Thursday, November 24, 2011
The Culminating, Superb "Miss Gandy"
Last night I saw the new, nearly perversely static Clint Eastwood-directed movie, J. Edgar. Sitting through this bizarre film (awards for makeup and costumes, for sure), it was hard not to think about my father's FBI records, some 800 pages on Sidney Kaufman gathered over nearly forty years, especially given that Helen Gandy and Clyde Tolson were the two supporting characters in the film. Here is some of what I wrote about them in The Memory Of All That:
"There is a marvelous rubber-stamped list of names of FBI personnel to whom copies of the Kaufman documents were circulated. This was their work; this is what they got up every day to do — process this Confidential, Classified, Secret, and Top Secret information about my father. I like to imagine them, sitting at their desks, typewriters clacking and phones ringing in the background, like a newsroom. There is much to do, fresh reports on the Subject: Sidney Kaufman to pore over, there is new information gathered by SA [redacted] or reported by “[redacted], an informant who has in the past furnished us with reliable information” (or even better, information provided by the occasional “[redacted], an informant who has in the past furnished us with reliable and unreliable information”). Presumably there were reports written about these reports. Individuals must have been assigned to analyze and come to conclusions about the information that had been so painstakingly compiled about the Subject: Sidney Kaufman. Meetings must have occurred, decisions must have been made about further interviews with informants reliable and unreliable, and all those pretext phone calls must have been scripted and scheduled. And all of the reports were typed up, copied, circulated, and filed with all the other accumulated Sidney Kaufman information.

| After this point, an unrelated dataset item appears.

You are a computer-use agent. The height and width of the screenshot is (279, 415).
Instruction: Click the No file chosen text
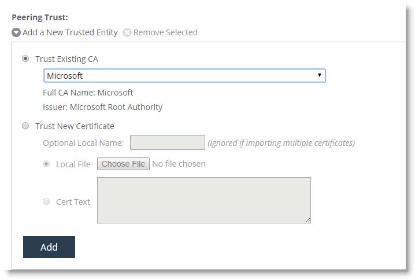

By the late sixties, the rubber-stamped copy list had been streamlined to simple names, but I must admit to a preference for the more traditional earlier iterations, when each name is given the honorific “Mr.” and then there is the culminating, superb “Miss Gandy.” This list of names reads:
Mr. Tolson
Mr. Boardman
Mr. Nichols
Mr. Belmont
Mr. Harbo
Mr. Mohr
Mr. Parsons
Mr. Rosen
Mr. Tamm
Mr. Sizoo
Mr. Winterrowd
Tele. Room
Mr. Holloman
Miss Gandy
I really love this list, which changes only slightly through the years of documentation of Sidney Kaufman’s activities. It is a sequence of names rich in possibility, yet, seeing it repeat throughout the pages of these files, it becomes reliable and familiar, like a wallpaper pattern or a melody. The names, when seen again and again, start to have a delightful rhythm and inevitability that invite memorization, like the presidents of the United States, or Latin declensions.

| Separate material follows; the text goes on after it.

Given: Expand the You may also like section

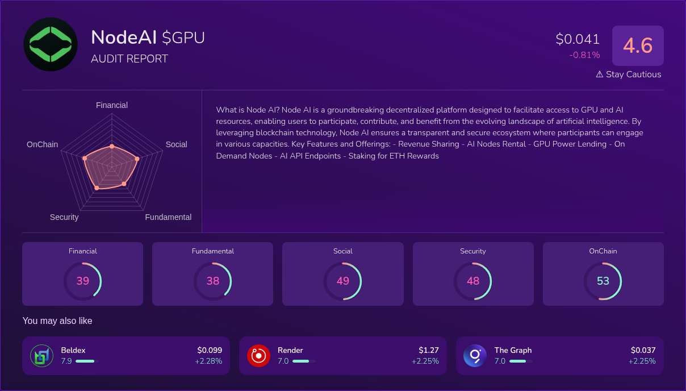Looking at the screenshot, I should coord(57,321).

The roster of FBI employees who were copied on the steady flow of classified information about Sidney Kaufman over all those years is intriguing. Clyde Tolson was Associate Director of the FBI and J. Edgar Hoover’s sidekick. Lou Nichols and Alan H. Belmont were Assistant Directors. John P. Mohr was head of five FBI divisions; he was the number three man after Tolson in FBI hierarchy. Alex P. Rosen was the FBI supervisor on the John Dillinger case and on the Lindbergh baby kidnapping. Joseph A. Sizoo was in the Domestic Intelligence Division. E.A. Tamm was an Associate FBI Director. Frank C. Holloman was s supervisor in the FBI Headquarters in the Crime Records Section, the Fugitive Desk, Plant Survey Section, Special Intelligence Section, Informant Section, and the Records Division.
“Miss Gandy” was Helen W. Gandy, J. Edgar Hoover’s ferocious and devoted executive assistant for fifty-four years. It is known that over a period of months following his death in 1972, she destroyed tens of thousands of pages of his “personal” files thought to contains the fruits of illegal wiretaps and a vast array of incriminating information about numerous public figures and government officials and their family members, as well as detailed reports from the spies Hoover maintained in every White House administration. Her devotion to the FBI and J. Edgar Hoover was that of a nun’s devotion to the Church and the Pope. Their relationship was decidedly odd; Hoover never once called her by her first name. Her mother was painted by Thomas Eakins.
J. Edgar Hoover is not on this list, because just about every document in my father’s files is a memo to The Director. The FBI surveillance of Sidney Kaufman that began in 1936 and apparently ended in 1972 is almost identical to the span of Hoover’s FBI Directorship."